Working data:
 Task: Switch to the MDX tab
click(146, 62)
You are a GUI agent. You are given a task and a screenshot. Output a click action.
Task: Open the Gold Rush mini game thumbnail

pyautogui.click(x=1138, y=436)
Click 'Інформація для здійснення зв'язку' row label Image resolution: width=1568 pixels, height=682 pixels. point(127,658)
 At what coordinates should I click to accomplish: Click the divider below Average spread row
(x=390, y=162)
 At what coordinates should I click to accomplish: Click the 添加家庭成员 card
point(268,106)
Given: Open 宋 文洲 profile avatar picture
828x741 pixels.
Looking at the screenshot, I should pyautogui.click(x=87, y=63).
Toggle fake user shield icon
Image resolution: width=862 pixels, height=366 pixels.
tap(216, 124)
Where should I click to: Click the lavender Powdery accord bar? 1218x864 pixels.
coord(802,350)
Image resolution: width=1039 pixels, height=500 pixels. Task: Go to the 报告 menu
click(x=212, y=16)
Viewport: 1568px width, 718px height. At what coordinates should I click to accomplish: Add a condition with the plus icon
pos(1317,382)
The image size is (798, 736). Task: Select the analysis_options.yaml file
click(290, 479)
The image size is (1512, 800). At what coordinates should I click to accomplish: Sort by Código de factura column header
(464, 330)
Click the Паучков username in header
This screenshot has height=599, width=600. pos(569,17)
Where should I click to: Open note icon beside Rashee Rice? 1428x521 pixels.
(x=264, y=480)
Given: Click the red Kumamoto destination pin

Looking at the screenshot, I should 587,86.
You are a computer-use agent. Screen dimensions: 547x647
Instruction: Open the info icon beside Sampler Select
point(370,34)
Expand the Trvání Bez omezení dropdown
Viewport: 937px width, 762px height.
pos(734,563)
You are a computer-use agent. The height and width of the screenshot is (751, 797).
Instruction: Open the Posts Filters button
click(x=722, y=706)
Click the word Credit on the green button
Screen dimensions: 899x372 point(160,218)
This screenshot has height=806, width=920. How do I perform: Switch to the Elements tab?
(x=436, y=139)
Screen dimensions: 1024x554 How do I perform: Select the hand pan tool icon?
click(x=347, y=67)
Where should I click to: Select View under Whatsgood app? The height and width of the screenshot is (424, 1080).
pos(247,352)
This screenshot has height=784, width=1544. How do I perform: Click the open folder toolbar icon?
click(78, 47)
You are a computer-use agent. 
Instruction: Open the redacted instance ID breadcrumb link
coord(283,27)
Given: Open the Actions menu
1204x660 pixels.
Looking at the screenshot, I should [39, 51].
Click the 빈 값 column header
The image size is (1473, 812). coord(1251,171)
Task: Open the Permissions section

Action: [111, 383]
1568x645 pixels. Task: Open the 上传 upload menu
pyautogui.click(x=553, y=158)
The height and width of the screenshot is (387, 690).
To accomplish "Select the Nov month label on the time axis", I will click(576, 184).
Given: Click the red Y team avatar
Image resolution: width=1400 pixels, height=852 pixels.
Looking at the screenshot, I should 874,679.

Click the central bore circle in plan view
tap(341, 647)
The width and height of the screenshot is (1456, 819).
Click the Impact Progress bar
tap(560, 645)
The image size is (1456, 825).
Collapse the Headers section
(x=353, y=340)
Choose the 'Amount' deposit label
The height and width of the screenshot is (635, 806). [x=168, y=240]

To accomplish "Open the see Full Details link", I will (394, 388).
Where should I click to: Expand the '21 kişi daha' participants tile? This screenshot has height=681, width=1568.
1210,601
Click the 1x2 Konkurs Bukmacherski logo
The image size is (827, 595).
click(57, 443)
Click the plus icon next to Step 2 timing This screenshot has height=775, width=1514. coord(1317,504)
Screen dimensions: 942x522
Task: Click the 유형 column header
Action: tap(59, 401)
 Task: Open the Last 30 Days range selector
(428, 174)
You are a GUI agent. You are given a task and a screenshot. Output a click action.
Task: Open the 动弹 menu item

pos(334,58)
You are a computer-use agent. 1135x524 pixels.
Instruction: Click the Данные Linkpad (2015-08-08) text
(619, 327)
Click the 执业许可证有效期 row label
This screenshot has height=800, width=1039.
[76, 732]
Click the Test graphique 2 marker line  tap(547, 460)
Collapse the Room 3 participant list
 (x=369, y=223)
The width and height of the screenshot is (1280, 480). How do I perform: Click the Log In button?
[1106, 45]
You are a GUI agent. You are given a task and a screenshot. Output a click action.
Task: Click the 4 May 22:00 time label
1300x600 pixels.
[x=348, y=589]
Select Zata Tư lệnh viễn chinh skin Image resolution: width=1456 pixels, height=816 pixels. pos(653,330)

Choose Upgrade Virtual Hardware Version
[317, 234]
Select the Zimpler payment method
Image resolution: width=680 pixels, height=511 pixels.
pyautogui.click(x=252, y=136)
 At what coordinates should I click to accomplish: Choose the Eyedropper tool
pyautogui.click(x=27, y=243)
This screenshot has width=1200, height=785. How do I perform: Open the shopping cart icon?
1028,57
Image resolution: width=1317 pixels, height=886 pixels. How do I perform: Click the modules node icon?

Problem requirements: Produce an exact copy of the lines from the one containing "The width and height of the screenshot is (1280, 480)." through the final line of the data, both ends included, and only those.

Task output:
The width and height of the screenshot is (1280, 480). How do I perform: Click the Log In button?
[1106, 45]
You are a GUI agent. You are given a task and a screenshot. Output a click action.
Task: Click the 4 May 22:00 time label
1300x600 pixels.
[x=348, y=589]
Select Zata Tư lệnh viễn chinh skin Image resolution: width=1456 pixels, height=816 pixels. pos(653,330)

Choose Upgrade Virtual Hardware Version
[317, 234]
Select the Zimpler payment method
Image resolution: width=680 pixels, height=511 pixels.
pyautogui.click(x=252, y=136)
 At what coordinates should I click to accomplish: Choose the Eyedropper tool
pyautogui.click(x=27, y=243)
This screenshot has width=1200, height=785. How do I perform: Open the shopping cart icon?
1028,57
Image resolution: width=1317 pixels, height=886 pixels. How do I perform: Click the modules node icon?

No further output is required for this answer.